Ese pasillo siempre se me hace interminable. Al fondo, a la derecha; por fin llego hasta ella. Está en la cama, mirando fijamente al techo. Saludo, pero no me responde. Algo pasa por su cabeza. Me siento sobre la cama. La observo; me mira fijamente. Al rato su rostro se suaviza y llora. Es tan hermosa. La habitación se llena de murmullos, de gestos sin salida, de muros imposibles de saltar. Nadie es capaz de sufrir como los locos.

miércoles, 23 de septiembre de 2009

Sobrevivir

Se acababa septiembre. Había terminado el verano y Ángel mataba su tiempo leyendo a Jack Kerouak y escuchando canciones del estilo de Knocking on heavens door, con toda esa nostalgia inútil del que deja muchas cosas atrás. Pasaba horas en silencio, observando ese mundo, que se desplegaba ante sus ojos como un espectáculo de infinito misterio que a ratos le alegraba el alma y a ratos le destrozaba el corazón. Un mundo que se movía deprisa, que transformaba a los seres humanos y a las cosas a una velocidad de vértigo, y las alejaba de él, de un modo irremediable y trágico, con cada nuevo amanecer. Más tarde, cuando llegaba la noche y el mal de su alma le impedía dormir, pasaba las horas escribiendo una serie de historias que no interesaban a nadie, ni tan siquiera a él.

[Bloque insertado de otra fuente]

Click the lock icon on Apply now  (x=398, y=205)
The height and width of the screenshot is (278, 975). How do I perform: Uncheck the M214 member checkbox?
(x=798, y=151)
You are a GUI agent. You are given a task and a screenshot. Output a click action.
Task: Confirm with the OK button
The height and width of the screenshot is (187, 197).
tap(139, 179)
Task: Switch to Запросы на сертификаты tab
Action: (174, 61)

Hacía años que no escribía nada; nada que pudiera mostrarle su camino o le hiciera atrapar un poco de ese polvo de estrellas del que hablaba Thoreau, cuando buscaba una respuesta en la soledad del bosque en el que un día se había retirado a realizar su sueño. Se acababa septiembre, y Ángel pensaba que toda su vida y su pasado no habían servido para nada, pero todo eso daba igual, mañana escribiría otra historia, y seguiría buscando, como el que trata de sobrevivir a una maldición.

martes, 22 de septiembre de 2009

En un cruce de caminos

Caminó tres días y se encontró con ella. Estaba de pie, en un cruce de caminos. A su alrededor el polvo bailaba una danza de locos con el viento. Él se sentó a esperar. No tenía nada mejor que hacer, así que decidió esperar a ver qué sucedía. La muchacha estudiaba los caminos. Miraba al horizonte, y a ratos parecía que tomaba una decisión, pero luego se arrepentía. Recogió algunas piedras, se sacudió el vestido –llevaba un vestido ligero de verano, de color crema, con dibujos pequeños de rosas rojas, con los bordes pintados con tinta-, él la observaba, y a ratos, sentía como desde el cuerpo de esa mujer llegaba una melodía.
Ella entonces le vio. Sus miradas se cruzaron. Tenía unos ojos claros, repletos de agua de mar, cargados de historias tristes, de preguntas sin respuestas, de despedidas eternas. Él decidió quedarse, hacer un hogar en ellos. Pensó que ya no importaba dónde, que no existían los caminos. Ella le escribió su nombre y le dio su dirección, y luego se despidió. El la buscó tres días, luego trescientos mil, hasta que dio con ella. Estaba de pie, esperando, en un cruce de caminos. Él se sentó a su lado; los dos miraban al mundo, repleto de espacios grandes. Se terminaban las horas y hacía un poco de frío, por un desgarro del cielo llegaba una luna blanca. Yo creo que se querían.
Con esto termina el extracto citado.